I have occasionally read individual profiles on RightWeb, and they have this to say about their efforts to track the influence of those who advocate excessive application of military force:
Right Web is a program of the Institute for Policy Studies (IPS) that assesses the work of prominent organizations and individuals—both in and out of government—who promote militarist U.S. foreign and defense policies, with a special focus on the “war on terror” and the Middle East. Right Web aims to foster informed public debate about these policies with feature articles and profiles of individuals and organizations that examine political discourses and institutional allegiances over time.
I happened to be looking at a profile their yesterday morning and I noticed that the content was amenable to being processed using Maltego and the natural language processing features of Alchemy and OpenCalais. I was right about accessibility, but the well tended set of profiles on 325 individuals was so link rich that it choked Maltego.
I saved the profiles page and with about fifteen minutes work I got a CSV file containing the name of each person and the link to their profile. I think it took Maltego about ten minutes to process the calls to the external services which extracted a large set of names, locations, and phrases. Once the content was there the trouble began. I pruned obvious mistakes and merged entities that were clearly the same. As an example, some profiles mention “President Obama” and others says “Barack Obama”.
Even with this clean up the content was cumbersome – 325 individuals with between fifteen and twenty five entities found in each profile basically brings Maltego to a standstill. Trying to scroll in entity list is painful and the visualization modes freeze for minutes at a time, or simply fail to redraw all together.

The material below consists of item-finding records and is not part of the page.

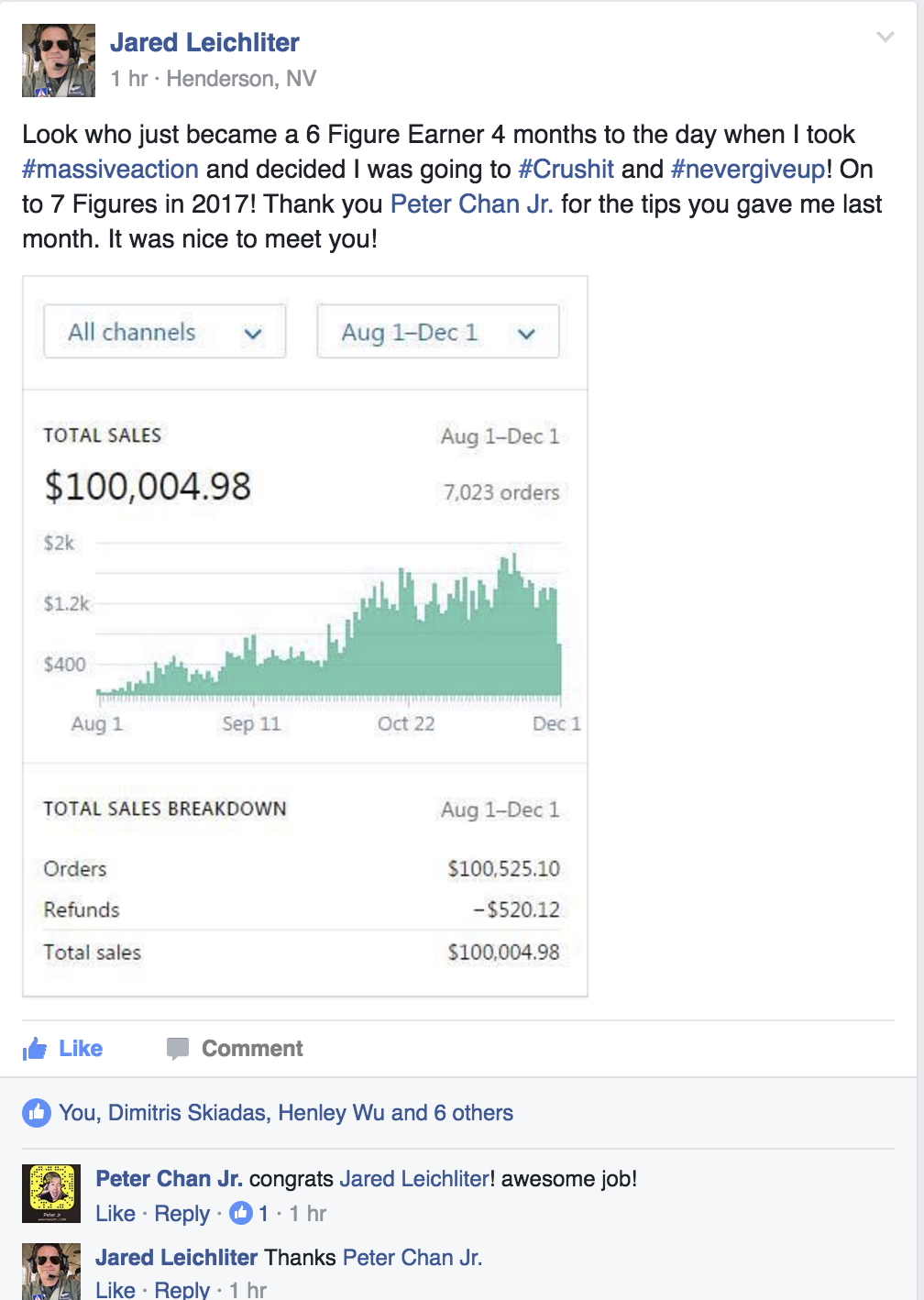Click Jared Leichliter's post profile picture
The width and height of the screenshot is (924, 1300).
point(58,61)
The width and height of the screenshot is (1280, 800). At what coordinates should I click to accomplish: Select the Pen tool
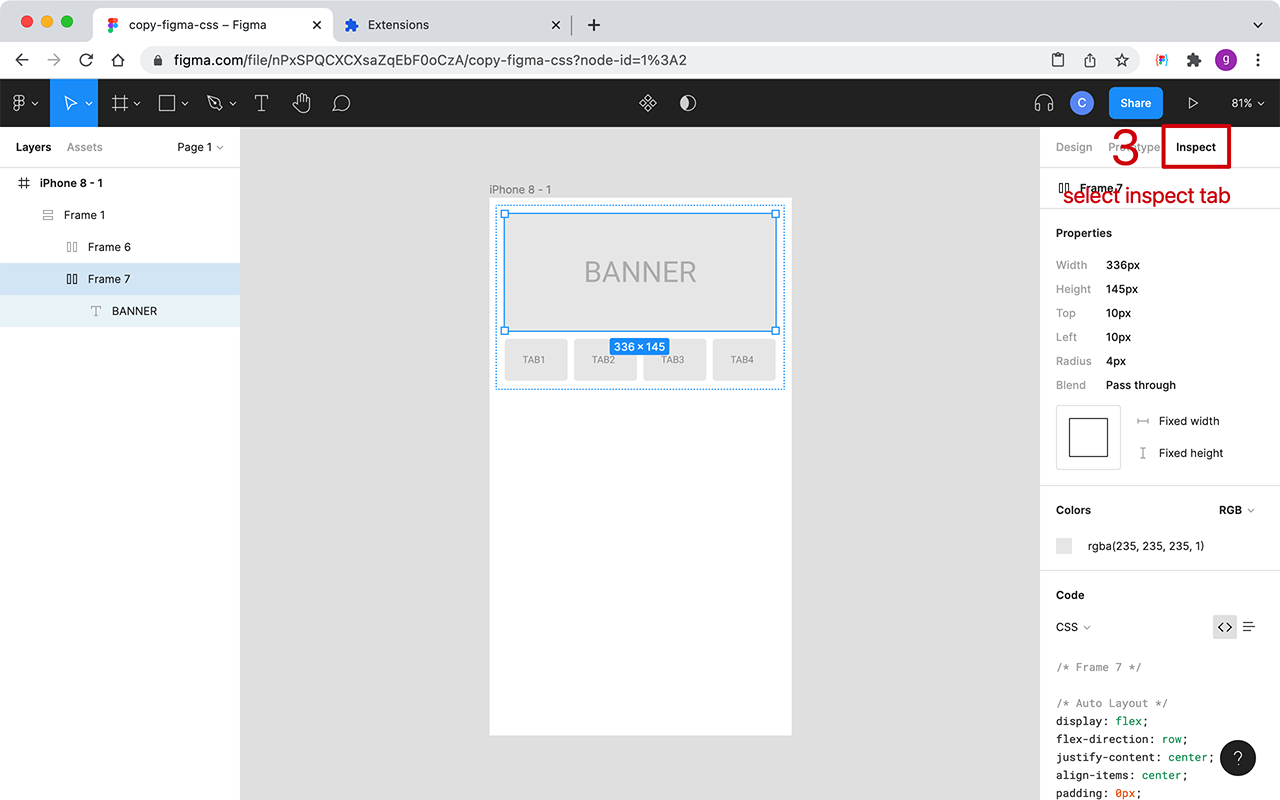pyautogui.click(x=213, y=102)
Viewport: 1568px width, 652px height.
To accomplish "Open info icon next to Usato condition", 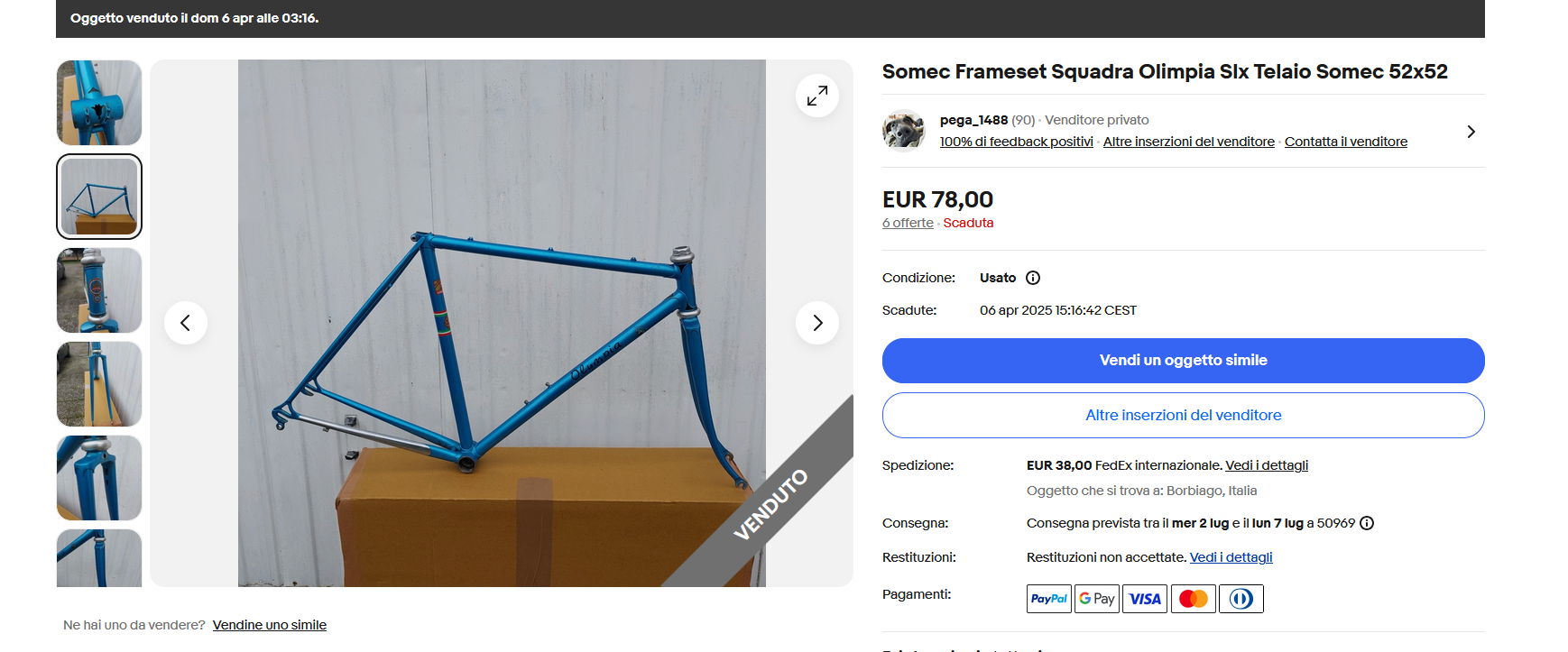I will [1033, 278].
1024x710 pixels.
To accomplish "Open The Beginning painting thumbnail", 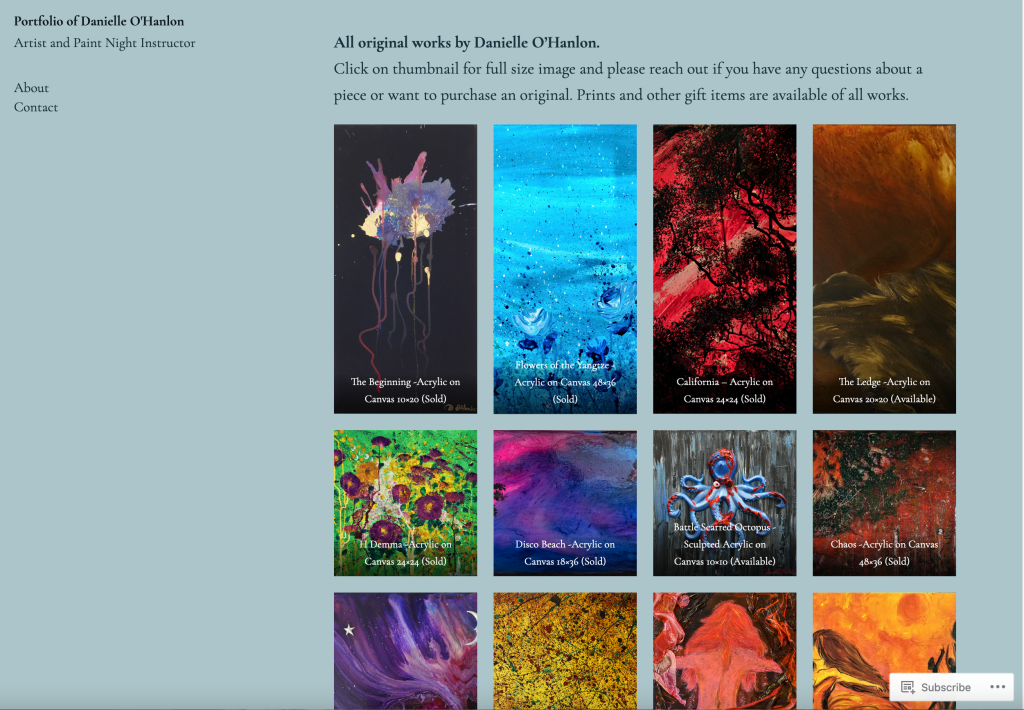I will click(x=406, y=269).
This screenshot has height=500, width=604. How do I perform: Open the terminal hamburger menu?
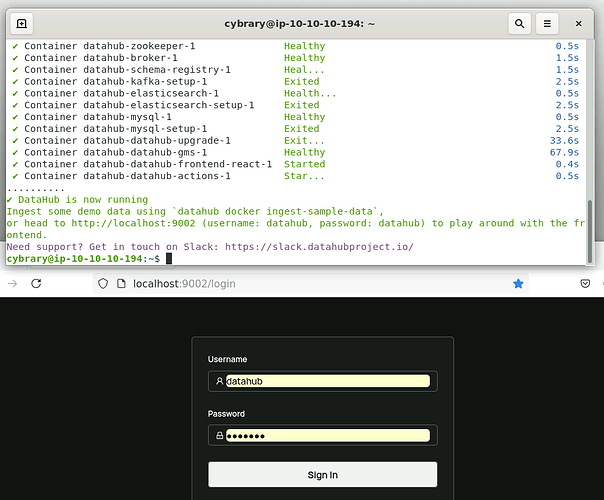click(548, 23)
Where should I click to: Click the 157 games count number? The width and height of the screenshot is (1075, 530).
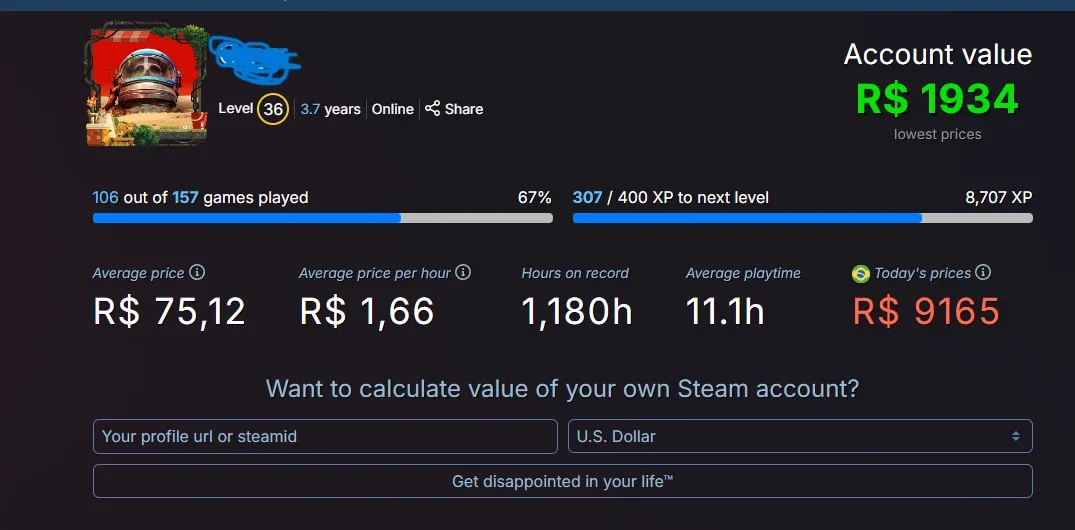pos(185,198)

There were a large number of countries and quite a few specific cities that appeared as locations. Afghanistan and Pakistan, Iraq and Iran, Egypt and Gaza; these were common pairings for the profiles. I sorted them by creating regional location points and linking them but all this accomplished was creating a dozen more nodes on an already overwhelming graph.
Selecting the Person entities that had been discovered and moving them along with the associated profiles to a new subgraph was equally problematic. I removed the Person entities with only one mention .. then two … and finally when I had eliminated everyone with fewer than ten mentions I had a graph that was tolerable to explore.
President Obama was mentioned often, as were both Bushes, Clinton, and Reagan. Funniest were #!5, Islamophobe Frank Gaffney and #16 Condoleezza Rice, with one less link. A man that Grover Norquist famously described as a “sick little bigot” swings as much weight as a former secretary of state? Other LoonWatch favorites mentioned requently include Pamela Geller and Robert Spencer.
Maltego was a good starting point thanks to the named entity recognition support but the size of the response chokes it. The next sensible thing to do is export the content, but a simple minded approach to handling it won’t yield a lot of value. Gephi can swallow a dataset that size, but this is a few groups of entities of a specific type, and that’s not really a place to use Gephi beyond initial reconnaissance. Sentinel Visualizer is the closest fit in my data visualization toolbox, but importation will be a lot of work – some of the linked individuals are there because they agree, while others get mention because they provide opposition.
This is the perennial problem – you can have content, you can get it into a system, but there is no substitute for a human who follows the happenings. Good tools expand the reach of good analysts, they are not a substitute for having and developing that good analyst in the first place.